Looking for an awesome day trip in Hong Kong?
Completely car-free, there’s a distinctive laid-back atmosphere from the moment you arrive on Lamma Island.
Home to free spirits, encounter art and handicraft shops, plus some cool cafes, bars and restaurants here.
Indulge in fresh seafood, go boating around the harbor and surrounding areas and photograph the houses built next to the water on the ocean hillsides.
Lamma Island is a great location for the outdoors type.
There’s a string of beaches dotted around, and when weather conditions are ideal, the waters have great visibility and are see-through.
Hiking trails are another popular activity on the island.

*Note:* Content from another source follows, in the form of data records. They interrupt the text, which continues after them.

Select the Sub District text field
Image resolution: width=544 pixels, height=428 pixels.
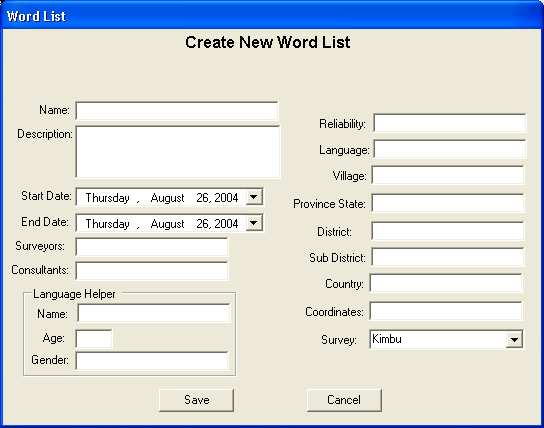click(448, 257)
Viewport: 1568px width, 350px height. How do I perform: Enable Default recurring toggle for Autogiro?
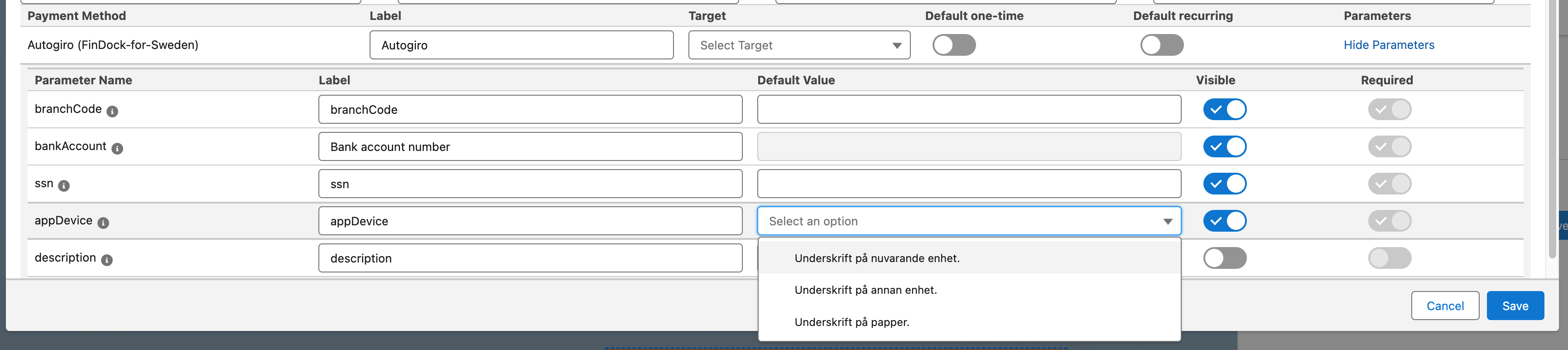coord(1161,45)
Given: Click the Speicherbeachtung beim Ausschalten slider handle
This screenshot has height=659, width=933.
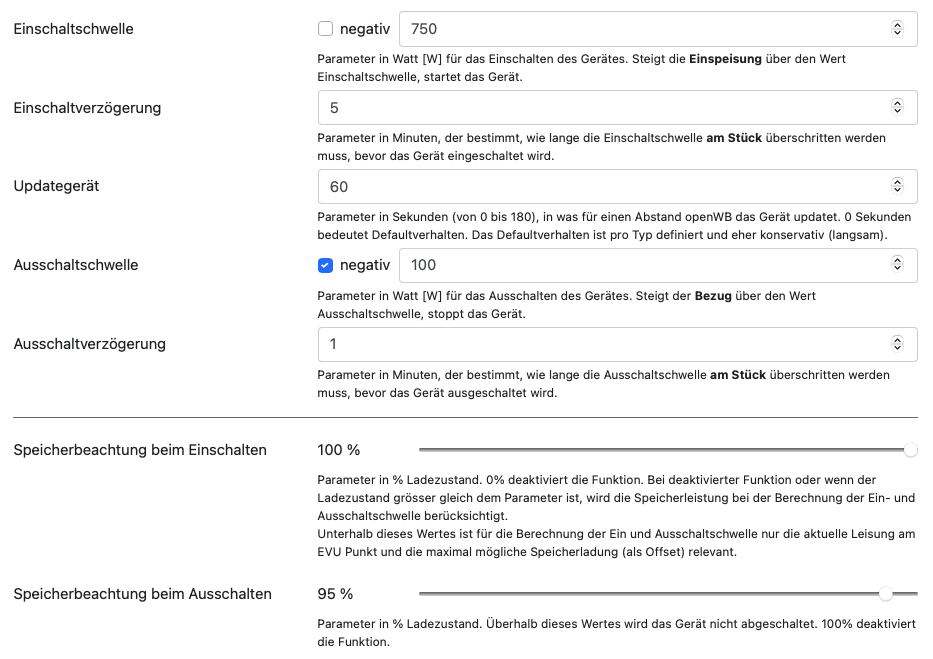Looking at the screenshot, I should click(x=885, y=594).
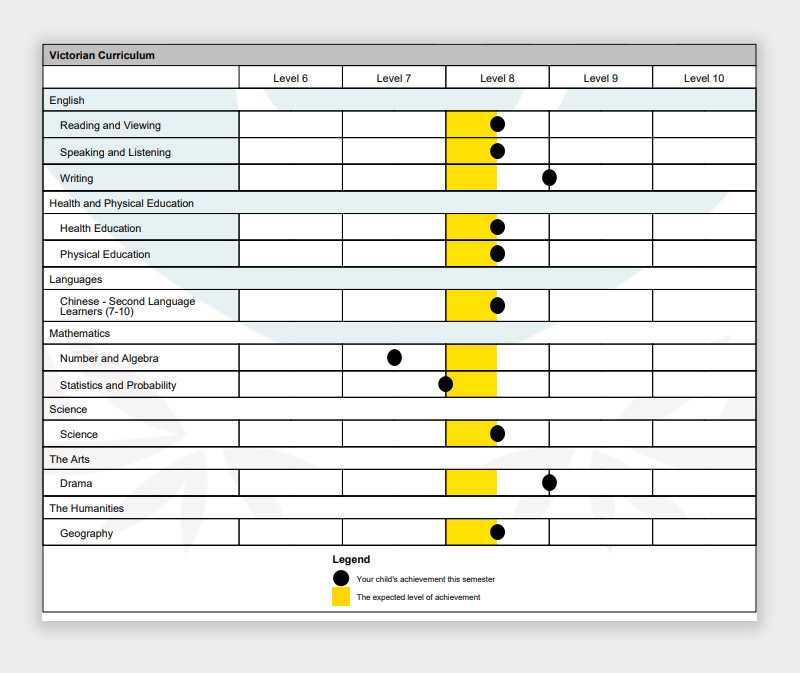Select the Drama row achievement dot

tap(549, 483)
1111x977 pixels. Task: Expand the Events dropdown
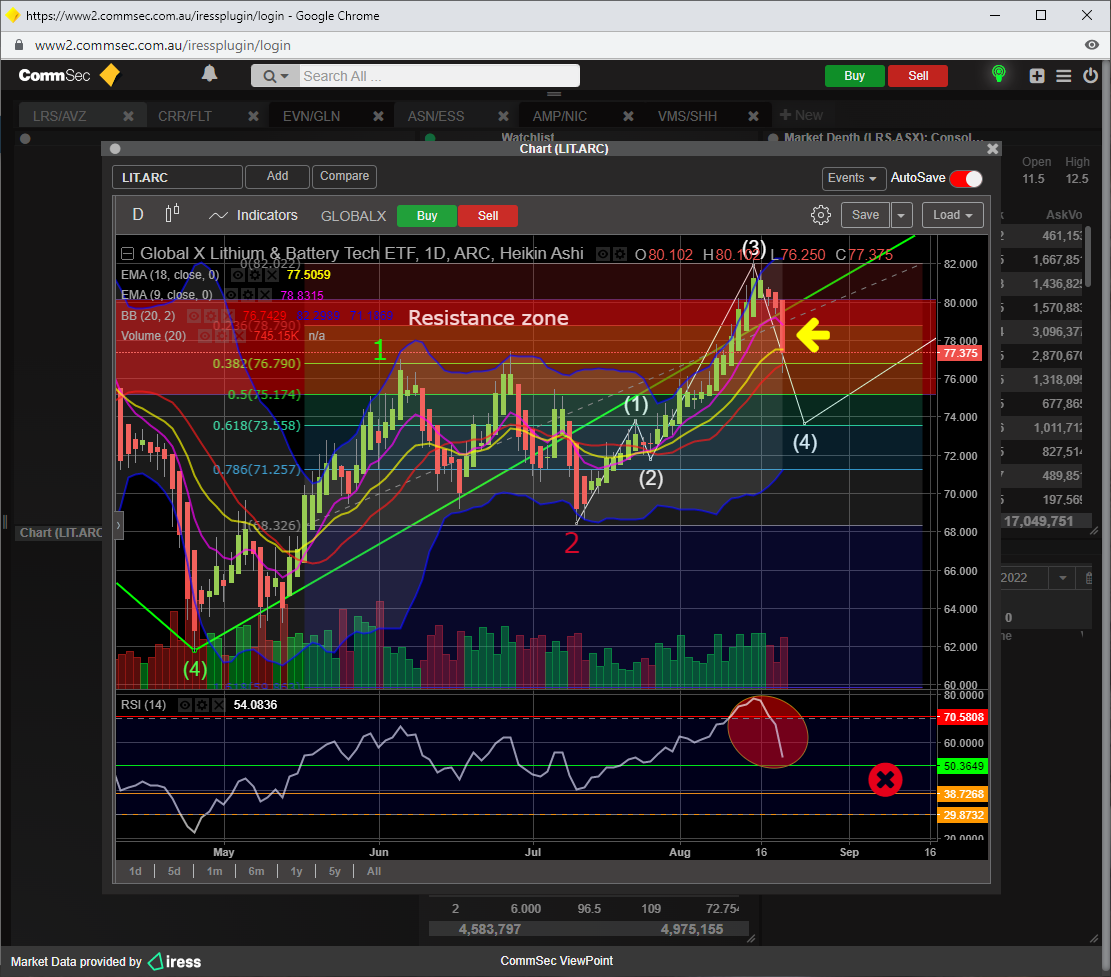[853, 178]
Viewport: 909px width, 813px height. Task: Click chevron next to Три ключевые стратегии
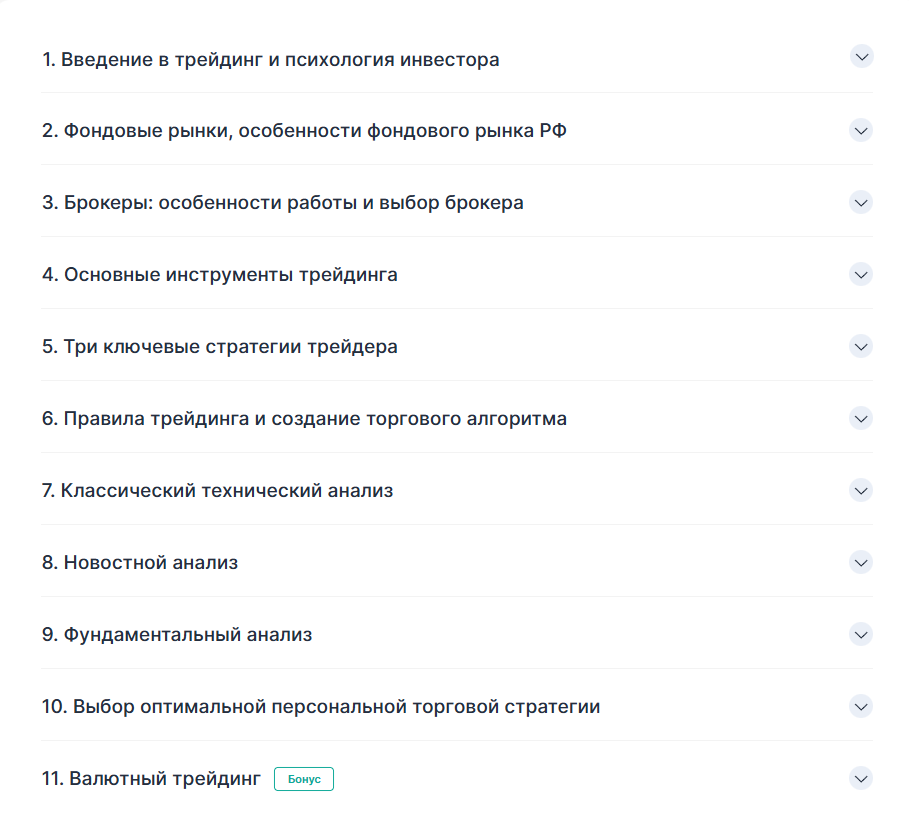click(861, 346)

There is a public ferry that travels from the Central area in Hong Kong to Lamma Island and the trip takes around 30 minutes.
44 – Catch a grand live show at the Hong Kong Convention and Exhibition Centre
The Sydney Opera House may spring to mind when you first see the Hong Kong Convention and Exhibition Center, and just like the former, it’s an architectural masterpiece.
Built in 1988 on the edge of the bay down at Victoria Harbor’s waterfront, the center continues to host live shows and performances, international events and exhibitions.
Home, wedding and tech expos; fashion, jewelry, fine art and crafts fairs; auctions; and specialized conferences are some examples.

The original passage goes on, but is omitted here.